Under the Americans with Disabilities Act (ADA), individuals with disabilities are entitled to reasonable accommodations that do not pose an undue burden on the employer. If an employee has a disability within the meaning of the law, and that disability renders that employee unable to take the vaccine, and not taking the vaccine doesn't pose an undue burden on the employer (or cause the employee to pose a direct threat in the workplace), then an exception may be appropriate. Otherwise, it is the EEOC's position that mandatory vaccines do not run afoul of the ADA.

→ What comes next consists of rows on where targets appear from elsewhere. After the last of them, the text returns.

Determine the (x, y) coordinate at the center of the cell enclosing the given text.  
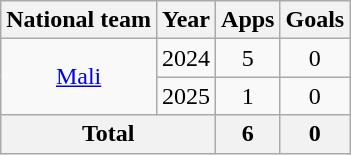
Apps (248, 20)
2025 (186, 96)
Total (108, 134)
Year (186, 20)
1 (248, 96)
Mali (79, 77)
2024 (186, 58)
National team (79, 20)
Goals (315, 20)
5 (248, 58)
6 (248, 134)
Pinpoint the cell where the given text exists, returning its (X, Y) midpoint coordinate. 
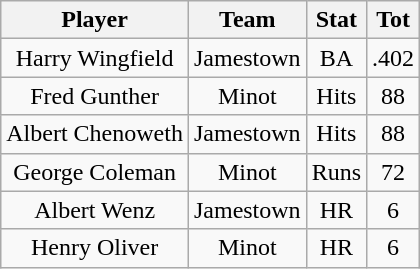
.402 (394, 58)
Tot (394, 20)
Harry Wingfield (95, 58)
Fred Gunther (95, 96)
72 (394, 172)
Stat (336, 20)
Albert Wenz (95, 210)
Henry Oliver (95, 248)
BA (336, 58)
Runs (336, 172)
Albert Chenoweth (95, 134)
Team (247, 20)
George Coleman (95, 172)
Player (95, 20)
Return (x, y) of the center of cell containing provided text 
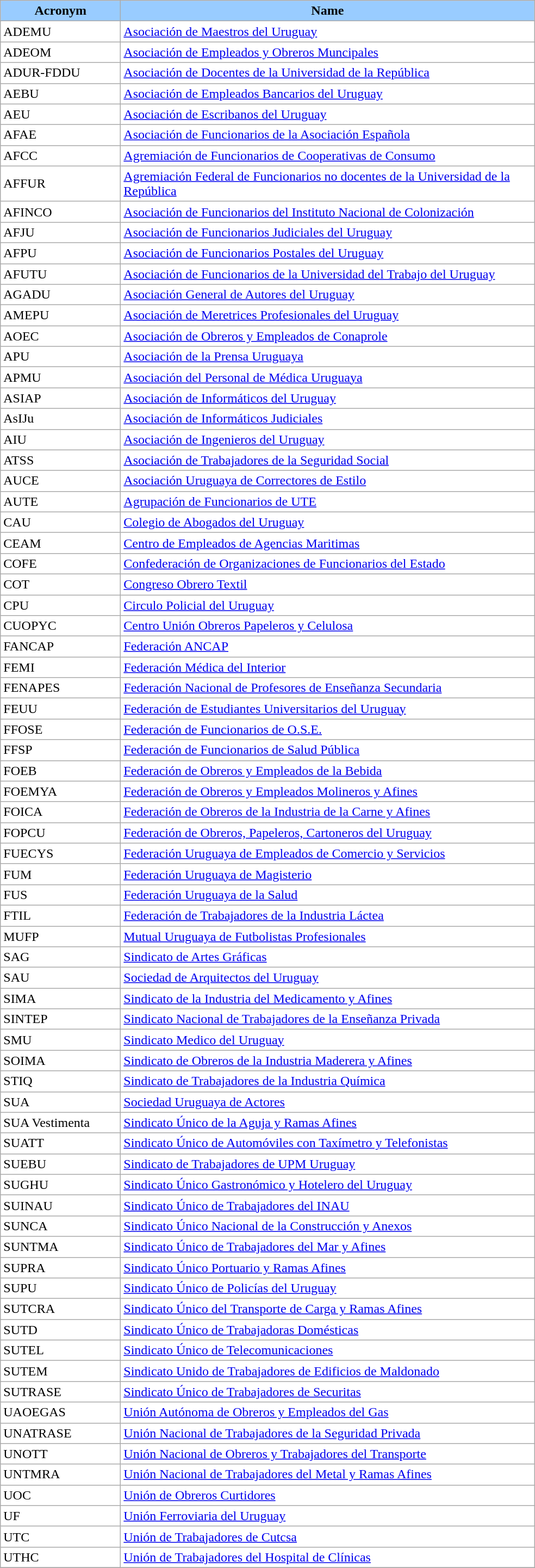
FOEB (61, 770)
UAOEGAS (61, 1412)
Sindicato Único de Automóviles con Taxímetro y Telefonistas (327, 1143)
Unión Autónoma de Obreros y Empleados del Gas (327, 1412)
Asociación Uruguaya de Correctores de Estilo (327, 481)
Colegio de Abogados del Uruguay (327, 522)
Federación de Obreros y Empleados Molineros y Afines (327, 791)
SUPRA (61, 1267)
AFPU (61, 253)
Circulo Policial del Uruguay (327, 605)
UOC (61, 1495)
AFCC (61, 155)
Sindicato Único de la Aguja y Ramas Afines (327, 1122)
Sindicato de Trabajadores de UPM Uruguay (327, 1164)
Agremiación de Funcionarios de Cooperativas de Consumo (327, 155)
Congreso Obrero Textil (327, 584)
ATSS (61, 460)
CEAM (61, 543)
FANCAP (61, 646)
Asociación de Funcionarios Judiciales del Uruguay (327, 232)
UNATRASE (61, 1433)
AIU (61, 439)
Sindicato de Artes Gráficas (327, 957)
Sindicato Único Gastronómico y Hotelero del Uruguay (327, 1184)
CPU (61, 605)
ADEMU (61, 32)
Asociación de Maestros del Uruguay (327, 32)
Sociedad Uruguaya de Actores (327, 1102)
Sindicato Único Nacional de la Construcción y Anexos (327, 1225)
Unión de Trabajadores de Cutcsa (327, 1536)
Sindicato Único de Trabajadores del Mar y Afines (327, 1246)
AOEC (61, 336)
SUATT (61, 1143)
Asociación de Meretrices Profesionales del Uruguay (327, 315)
CAU (61, 522)
SUA (61, 1102)
FFOSE (61, 729)
AMEPU (61, 315)
SUGHU (61, 1184)
Sindicato Único Portuario y Ramas Afines (327, 1267)
Unión Nacional de Obreros y Trabajadores del Transporte (327, 1453)
Confederación de Organizaciones de Funcionarios del Estado (327, 563)
Federación de Obreros y Empleados de la Bebida (327, 770)
Acronym (61, 11)
Sindicato Único del Transporte de Carga y Ramas Afines (327, 1309)
Asociación de Informáticos del Uruguay (327, 398)
Sindicato Único de Trabajadores de Securitas (327, 1391)
ADEOM (61, 52)
Federación Médica del Interior (327, 667)
COT (61, 584)
AEBU (61, 94)
Asociación del Personal de Médica Uruguaya (327, 377)
Unión de Obreros Curtidores (327, 1495)
Centro de Empleados de Agencias Maritimas (327, 543)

To that end, the EEOC’s Pandemic Preparedness in the Workplace publication has been updated for COVID-19. While Number 13 on vaccines is related to the flu vaccine (because at the time of the publication there was no approved COVID-19 vaccine), the analysis should be the same. Back in 2009, in response to the H1N1 influenza outbreak, OSHA also indicated that employers may require flu vaccines.
Title VII of the Civil Rights Act of 1964 protects employees from religious discrimination. Like the ADA, reasonable accommodations of an employee's sincerely held religious beliefs are required under the statute. Accordingly, the EEOC takes the same position on religious exemptions to vaccine requirements (except to note that it is easier for an employer to meet the burden standard in a religion case than a disability case). In this polarized country we are living in, it's important to note that political beliefs are not religious beliefs.
The New York State Human Rights Law has similar workplace disability and religion protections and the outcome is likely to be the same (i.e., vaccine requirements generally permissible). Last year, New York actually removed the religious exemption for school children's vaccines in response to measles outbreaks, which was upheld in a court challenge. In the workplace, there are already existing vaccine requirements for healthcare personnel in New York.
For a legal perspective, the New York State Bar Association has expressed its support for mandatory vaccinations if necessary.
Ultimately, due to individual sensitivities or reservations about taking a new vaccine, the EEOC suggests that employers encourage the vaccine rather than mandate it.
As with all employment cases, every situation is different and depends on its own set of facts. What may be reasonable in one workplace, may not be reasonable in another. And, most importantly, to have any protection, an employee must fall within a protected class: an actual disability or a sincerely held religious belief. A general or political objection, or simply not wanting to be told what to do, is not going to be enough.